Review Comment: 
 > Summary of paper 
The paper describes two tools for completing data on Wikidata. The tools rely on Wikipedia. The first tool, Wwwyzzerdd, provides a UI-addon for adding Wikidata data from Wikipedia web interface. The second tool, Psychiq, is more of a prediction model for Wikidata type and subclass statements based on Wikipedia articles. 
> Feedback of paper 
>> Title and Abstract 
- The name Wwwyzzerdd seems unusual. Just asking: Is there any specific reason behind the naming? 
- "Hundreds of thousands of articles on English Wikipedia have zero or limited meaningful structure on Wikidata." -> How important are these articles/items? How often are these articles/items read by people, or used in apps? 
- "Wwwyzzerdd has been used to make over 100 thousand edits to Wikidata." -> Any (more detailed) quantitative as well as quality analysis on the edits made? 
- The abstract could be made clearer on the relationships between the two proposed tools as to how they could complement each other. 
>> Introduction 
- Typo: ".. widely used as a source of structured data[1]." -> ".. structured data [1]." 
Also, please do check other places where similar issues as above appear. 
- In general, the author of the paper is knowledgeable on the background and issues in Wikidata (based on the introduction section). 
- "526,297 (54%) edits in the 24-hour period were made using QuickStatements which is a tool for bulk editing." -> There should be a comparison of the proposed tools to QuickStatements. 
- The problem presented is well motivated. 
- "Psychiq is a machine learning model that is integrated into the Wwwyzzerdd UI that suggests, on the basis of Wikipedia’s content, new statements to be added to Wikidata." -> It's a bit misleading as this might suggest that Psychiq is already able to add arbitrary statements, while at the moment it focuses still on type and subclass information. 

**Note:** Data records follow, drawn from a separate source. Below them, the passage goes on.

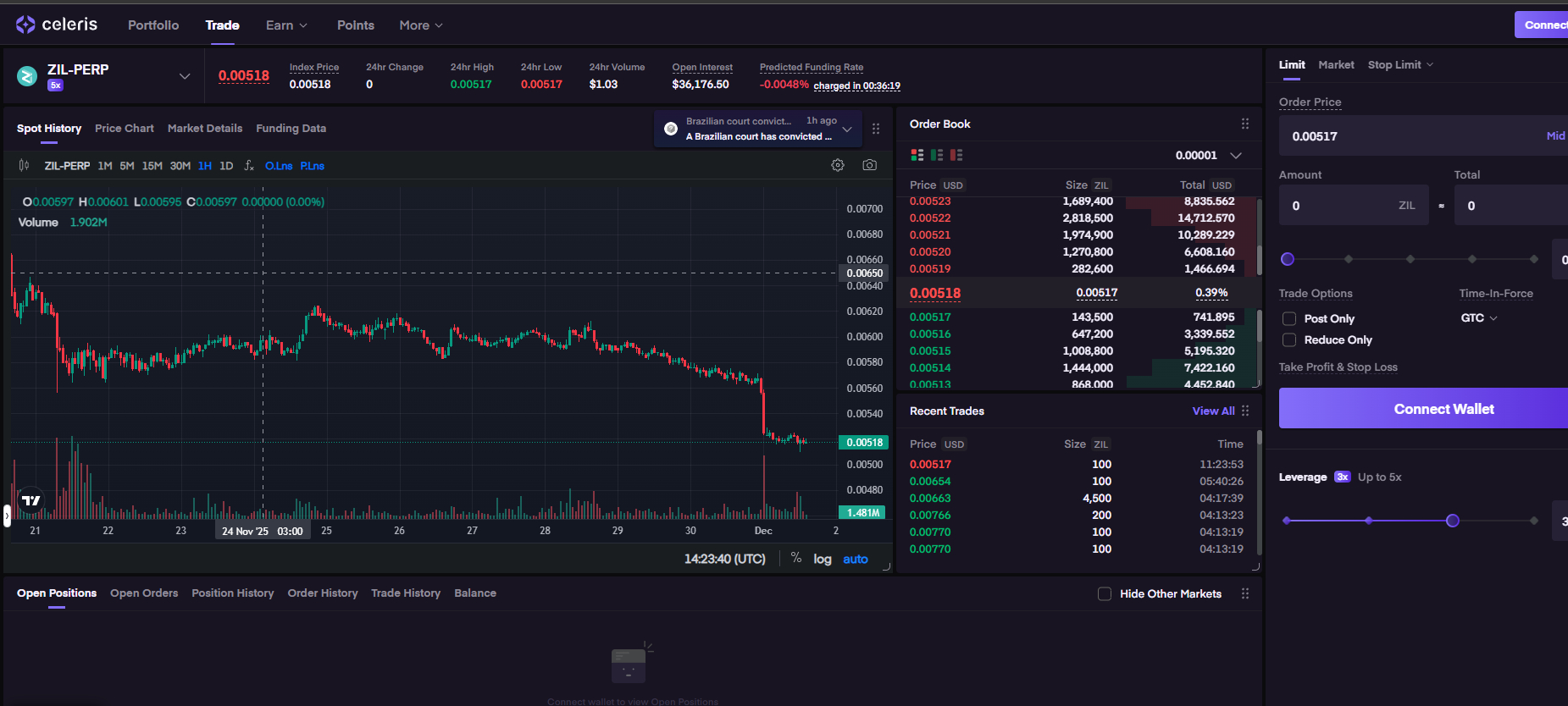1568x706 pixels.
Task: Click the TradingView logo on chart
Action: (x=31, y=500)
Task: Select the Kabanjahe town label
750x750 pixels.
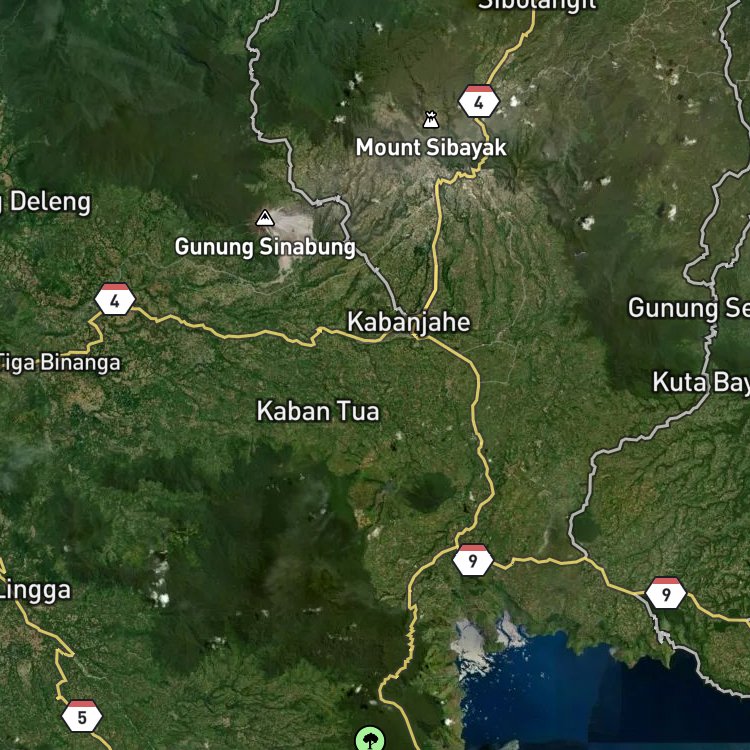Action: point(409,322)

- The caption and in-text narration of Fig. 1 could be further improved. The wording could be improved, the current form is misleading as it suggests there are two lines/curves, one for growth of number of WD items vs. number of active users. 
>> Related Work 
- At the end of related work, I would expect a discussion on the summary of missing gaps and requirements in order to motivate the needs of the proposed tools. 
- Typo: ".. the Wikidata Distributed Game framework ^6" -> The footnote numbering should follow directly the 'framework' without a space. 
>> Implementation 
- "Wwwyzzerdd is a manifest V2 .." -> Could it be clarified a little bit on manifest V2? 
- Typo: The use of a comma in connecting subsentences could help in improving understandability: "If the author is notable enough to have an English Wikipedia article their name in the book’s article will almost always be a link to the author’s article." 
- There seems to be an issue wrt. the scalability of Wwwyzzerdd, in particular since the author has mentioned the limited number of edits by humans. Any thoughts on this? 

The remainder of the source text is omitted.